I spoke with lots of booksellers over the weekend about new media (namely, blogging, Twitter, and video) and how we try to use it at Vroman's. What I tried to convey in these discussions was a sense of how interrelated everything is (and also the importance of having your web person b more of a marketer than an IT person). Our Facebook page complements our blog which in turn works very nicely with Twitter. When we make a video (something we'll be doing more of in the future), we'll post that video on our website, our blog, our Facebook fan page
, our Facebook group
, our Tumblr blog
(yes, we have one of those, too), and mabye even our Indiebound.org page
, if they allow video, and we'll certainly mention it on Twitter. Blogging isn't the kind of thing you can start doing in a vacuum and expect to work for you. You must interact with other blogs, other entities online. In short, the digital world is built on relationships, just like the non-digital world. If you want people to take an interest in you, it helps to take in interest in them. This can be hard for people used to thinking of media as a one-way broadcast. Twitter, blogs, and the like must be about dialog if they are to be successful. And that takes time.
But it's worth it.
I thought Alex Beckstead did a great job at the Using New Media to Promote Your Store panel, providing an easy, manageable blueprint for conceiving, producing, and distributing a short video. I loved his idea of making a video that welcomes audience response and reaction. He showed some great videos - some professionally done
, some not
- and he even showed a clip of the video we made for the holidays.

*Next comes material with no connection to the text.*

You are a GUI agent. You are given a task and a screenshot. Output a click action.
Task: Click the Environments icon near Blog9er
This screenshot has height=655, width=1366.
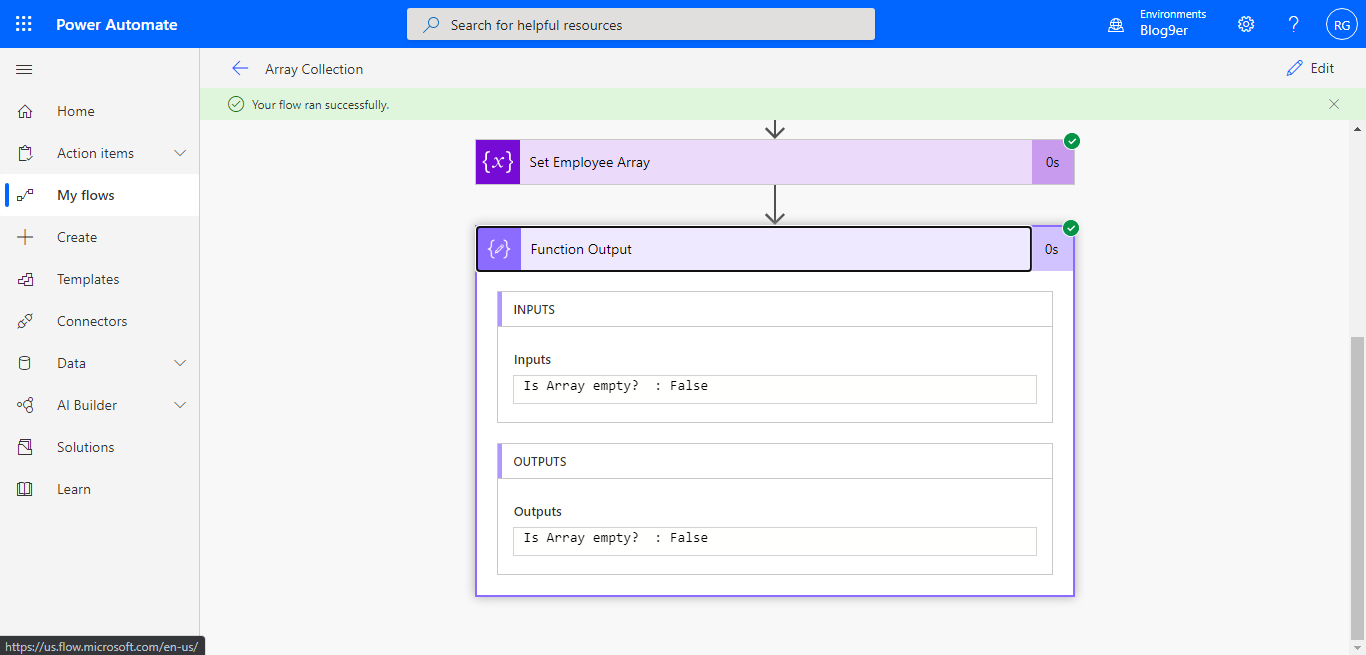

At the end, he showed a video by Gary Vaynerchuck that I thought nicely summarized the strengths of new media, and showed how to become successful at using it. It was a good way to wrap up the weekend, and it left me feeling energized to try some new things online. You, good reader, will be the benefitiary of those experiments.
Oh, and I met some great new authors and got some very fun galleys. I'm probably most excited about Last Night in Montreal
by Emily St. John Mandel, The Great Perhaps
by Joe Meno, and How I Became a Famous Novelist
by Steve Hely (who was an absolute riot at the Algonquin/Grove/Random House dinner I had the pleasure to attend), but I will eventually get to all the galleys I got. I had a great time at lunch with Kenn Nesbitt
, whose site poetry4kids.com
gets an absurd amount of traffic, and Michael Malone
, who wrote by far the best inscription of any of the authors at the conference. Thanks to Source books for hosting me and for putting up with my 20 minute tangets about Twitter. I may have been hallucinating at that point.
To all the booksellers I met, thanks for inspiring me and giving me lots of good ideas. To those of you who now have my flu, a word of advice - NyQuil.